* _REQUIRED WORK_:
Would you please output, word for word, the span of the listing below that opens on the line containing "FAQ (903, 1814)" and closes on the line containing "Identify the click"? Include both ends and nothing more.

* _DATA RECORDS_:
◇ ◇ ◇ ◇ ◇

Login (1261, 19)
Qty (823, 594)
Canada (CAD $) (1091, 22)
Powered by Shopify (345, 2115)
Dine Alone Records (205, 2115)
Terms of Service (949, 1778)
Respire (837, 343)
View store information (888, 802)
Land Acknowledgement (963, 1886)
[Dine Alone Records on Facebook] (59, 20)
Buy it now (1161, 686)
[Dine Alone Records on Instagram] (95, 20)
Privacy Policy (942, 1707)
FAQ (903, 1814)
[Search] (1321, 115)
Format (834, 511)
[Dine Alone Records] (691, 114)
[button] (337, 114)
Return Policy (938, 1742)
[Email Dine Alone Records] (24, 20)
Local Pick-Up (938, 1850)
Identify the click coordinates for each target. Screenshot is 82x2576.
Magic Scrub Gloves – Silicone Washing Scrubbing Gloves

◇ ◇ ◇ ◇ ◇

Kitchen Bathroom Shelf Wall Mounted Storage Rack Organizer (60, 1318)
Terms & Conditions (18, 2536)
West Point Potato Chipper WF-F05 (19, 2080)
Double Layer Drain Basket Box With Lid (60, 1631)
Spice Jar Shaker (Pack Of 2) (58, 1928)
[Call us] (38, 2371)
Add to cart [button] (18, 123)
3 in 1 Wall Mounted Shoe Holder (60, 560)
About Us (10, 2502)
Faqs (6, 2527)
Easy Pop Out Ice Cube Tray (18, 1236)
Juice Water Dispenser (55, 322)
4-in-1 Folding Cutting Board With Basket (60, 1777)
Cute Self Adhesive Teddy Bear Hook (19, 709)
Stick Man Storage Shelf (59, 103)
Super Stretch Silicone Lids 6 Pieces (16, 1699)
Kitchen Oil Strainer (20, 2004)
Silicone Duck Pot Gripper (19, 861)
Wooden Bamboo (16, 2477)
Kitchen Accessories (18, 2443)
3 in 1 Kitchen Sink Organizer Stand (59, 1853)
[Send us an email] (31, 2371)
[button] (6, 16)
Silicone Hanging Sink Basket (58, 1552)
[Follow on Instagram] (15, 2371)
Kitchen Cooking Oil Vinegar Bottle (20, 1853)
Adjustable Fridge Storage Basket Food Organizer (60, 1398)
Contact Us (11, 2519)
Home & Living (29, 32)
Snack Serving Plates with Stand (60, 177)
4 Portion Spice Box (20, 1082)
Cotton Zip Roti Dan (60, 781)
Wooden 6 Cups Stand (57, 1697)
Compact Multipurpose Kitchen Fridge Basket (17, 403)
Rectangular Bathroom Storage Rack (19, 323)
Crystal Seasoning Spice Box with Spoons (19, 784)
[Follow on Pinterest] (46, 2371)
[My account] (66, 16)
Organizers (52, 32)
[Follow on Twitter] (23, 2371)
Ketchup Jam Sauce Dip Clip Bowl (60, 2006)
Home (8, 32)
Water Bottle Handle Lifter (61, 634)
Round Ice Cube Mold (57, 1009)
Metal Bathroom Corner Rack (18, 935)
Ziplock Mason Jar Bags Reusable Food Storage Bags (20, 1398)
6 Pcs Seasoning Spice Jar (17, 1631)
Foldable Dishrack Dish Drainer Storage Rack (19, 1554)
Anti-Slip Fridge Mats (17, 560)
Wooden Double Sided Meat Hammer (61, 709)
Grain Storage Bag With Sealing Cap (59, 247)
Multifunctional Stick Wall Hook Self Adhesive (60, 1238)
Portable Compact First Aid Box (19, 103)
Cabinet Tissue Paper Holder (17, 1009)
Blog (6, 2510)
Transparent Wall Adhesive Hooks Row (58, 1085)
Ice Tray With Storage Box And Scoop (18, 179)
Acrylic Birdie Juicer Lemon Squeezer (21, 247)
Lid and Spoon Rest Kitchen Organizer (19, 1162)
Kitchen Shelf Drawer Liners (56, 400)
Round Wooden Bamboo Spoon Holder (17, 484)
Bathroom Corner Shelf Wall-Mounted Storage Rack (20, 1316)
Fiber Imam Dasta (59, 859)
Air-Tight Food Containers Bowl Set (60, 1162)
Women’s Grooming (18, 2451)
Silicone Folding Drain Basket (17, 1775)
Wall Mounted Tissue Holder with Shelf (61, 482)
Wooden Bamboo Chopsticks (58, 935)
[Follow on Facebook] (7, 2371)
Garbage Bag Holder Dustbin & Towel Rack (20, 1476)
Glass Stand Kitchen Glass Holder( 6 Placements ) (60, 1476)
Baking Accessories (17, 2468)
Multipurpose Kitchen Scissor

◇ ◇ ◇ ◇ ◇

* _ANSWER SECTION_:
FAQ (903, 1814)
[Search] (1321, 115)
Format (834, 511)
[Dine Alone Records] (691, 114)
[button] (337, 114)
Return Policy (938, 1742)
[Email Dine Alone Records] (24, 20)
Local Pick-Up (938, 1850)
Identify the click coordinates for each target. Screenshot is 82x2576.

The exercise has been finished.